John will describe the role of the chorus in Wagner’s operas taking into account his experience in singing in the Edinburgh Festival Chorus during concert performances of Wagner’s operas in the Edinburgh International Festival. As well as being the Secretary of the Wagner Society of Scotland, John obtained a BA in Opera Studies with the Rose Bruford College/ Manchester University. His thesis for his Honours Degree was ‘The Operas of Twentieth Century Scottish Composers’.

14th March
Kevin Stephens
‘Liszt and Wagner: friends, relatives, influences’

Kevin will explore the changing relationship between Liszt and Wagner, from Wagner’s initial fawning approaches to the famous Liszt, through their years of deep friendship, their falling out when Wagner and Cosima got together and their final reconciliation as Bayreuth took shape. Throughout Kevin will look at musical influences passing backwards and forwards between the two.

Kevin Stephen has had a portfolio career in music and opera including stints as a publisher, author, critic, festival director, administrator, consultant, lecturer and tutor on the Rose Bruford opera degree course. He spends time as a pub pianist, a season at Butlins and many appearances live on the stage of the Royal Opera House.


18th April
Stephen Johnson
‘Janne’s Rhine Journey’

When Sibelius compared writing symphonies to following a river, was he remembering his own journey down the Rhine in 1894, just before his pilgrimage to Bayreuth? However much later commentators protested that the mature Sibelius was untouched by Wagner, the evidence is that the music left a profound and lasting impression. What Sibelius learned fromWagner – in style and in musical thinking – and how he transformed it into something utterly personal, is examined in this illustrated talk.

Writer, broadcaster and composer Stephen Johnson is theauthor of books on Beethoven, Bruckner, Wagner and Mahler.For 14 years he presented BBC Radio 3’s Discovering Music.

16th May
Matthew Shiel
‘Wagner and Liszt: transcriptions of a love triangle’

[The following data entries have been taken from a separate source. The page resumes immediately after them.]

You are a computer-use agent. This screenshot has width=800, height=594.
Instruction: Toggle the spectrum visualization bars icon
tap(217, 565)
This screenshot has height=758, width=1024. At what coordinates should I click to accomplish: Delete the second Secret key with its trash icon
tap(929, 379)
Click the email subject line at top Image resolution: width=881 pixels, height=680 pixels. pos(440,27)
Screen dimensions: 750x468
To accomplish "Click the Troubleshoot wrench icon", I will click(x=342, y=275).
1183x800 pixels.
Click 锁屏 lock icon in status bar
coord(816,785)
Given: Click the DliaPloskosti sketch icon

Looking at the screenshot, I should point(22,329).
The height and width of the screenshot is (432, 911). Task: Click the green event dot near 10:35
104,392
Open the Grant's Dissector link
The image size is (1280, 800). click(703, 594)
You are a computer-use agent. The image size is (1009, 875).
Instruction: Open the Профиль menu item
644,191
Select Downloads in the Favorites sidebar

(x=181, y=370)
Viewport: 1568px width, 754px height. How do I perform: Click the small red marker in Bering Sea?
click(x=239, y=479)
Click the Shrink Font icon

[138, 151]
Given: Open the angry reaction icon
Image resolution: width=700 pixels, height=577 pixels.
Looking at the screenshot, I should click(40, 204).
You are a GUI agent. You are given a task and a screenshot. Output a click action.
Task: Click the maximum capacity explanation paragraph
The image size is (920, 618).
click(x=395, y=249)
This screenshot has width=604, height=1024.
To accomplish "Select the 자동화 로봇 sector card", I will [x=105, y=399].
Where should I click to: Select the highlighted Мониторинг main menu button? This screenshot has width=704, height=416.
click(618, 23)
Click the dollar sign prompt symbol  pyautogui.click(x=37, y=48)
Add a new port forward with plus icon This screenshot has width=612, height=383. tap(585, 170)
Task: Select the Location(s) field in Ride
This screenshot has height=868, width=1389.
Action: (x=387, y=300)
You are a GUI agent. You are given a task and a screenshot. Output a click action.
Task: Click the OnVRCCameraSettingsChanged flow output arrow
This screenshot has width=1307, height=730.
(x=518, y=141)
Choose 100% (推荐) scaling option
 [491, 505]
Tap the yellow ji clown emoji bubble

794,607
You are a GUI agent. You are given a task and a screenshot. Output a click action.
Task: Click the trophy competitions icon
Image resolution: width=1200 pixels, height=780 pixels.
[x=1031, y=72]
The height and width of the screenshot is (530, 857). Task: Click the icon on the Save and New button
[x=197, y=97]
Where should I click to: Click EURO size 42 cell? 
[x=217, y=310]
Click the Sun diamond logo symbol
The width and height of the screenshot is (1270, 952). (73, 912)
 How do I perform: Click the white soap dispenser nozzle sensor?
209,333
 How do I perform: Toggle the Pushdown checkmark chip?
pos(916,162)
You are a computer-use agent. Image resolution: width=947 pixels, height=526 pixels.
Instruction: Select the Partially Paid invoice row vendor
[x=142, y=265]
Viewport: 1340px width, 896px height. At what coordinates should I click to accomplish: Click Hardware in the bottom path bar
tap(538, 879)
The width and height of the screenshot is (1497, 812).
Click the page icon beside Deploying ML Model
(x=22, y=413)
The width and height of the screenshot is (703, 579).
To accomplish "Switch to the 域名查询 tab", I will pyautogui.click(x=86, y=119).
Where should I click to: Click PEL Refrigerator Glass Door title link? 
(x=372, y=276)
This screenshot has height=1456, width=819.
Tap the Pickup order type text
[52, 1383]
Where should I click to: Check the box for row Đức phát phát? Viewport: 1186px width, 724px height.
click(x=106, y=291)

One of the most valuable tasks that the piano virtuoso Franz Liszt undertook for Richard Wagner was to transcribe his operas for piano, disseminating Wagner’s music far beyond the Bayreuth Festspielhaus to the domestic home audience. Their published correspondence strongly suggests they were madly in love; this lecture explores the nature of said love and the role Cosima Wagner (née Liszt) may have played in this unusual love triangle.

Matthew Shiel is an Honours (first class) graduate in piano, harpsichord and organ performance at the Royal Conservatoire of Scotland where he won several academic and performance prizes including the Mary and Raymond Thomson Organ Scholarship, Bach Prize for Piano, Harpsichord & Organ and Agnes Millar Prize for Outstanding Harmony & Counterpoint.  After serving four years as Director of Music, Choirmaster and Organist of Fairmilehead, Church of Scotland, he was appointed lecturer in interdisciplinary improvisation at Edinburgh Napier University.  Creative Scotland awarded him a bursary to study Dalcroze Eurythmics with Monica Wilkinson. He is currently associate piano teacher to Alison House, Edinburgh University alongside his private piano tuition studio in Edinburgh City Centre. Matthew Shiel will make his concerto debut this summer as solo pianist with the Abbotsford String Orchestra conducted by Derek Williams, as part of the Edinburgh Festival Fringe playing Mozart’s Piano Concerto in D minor (K.466) alongside the world première of Alfredo Caponnetto’s Baroque Concerto.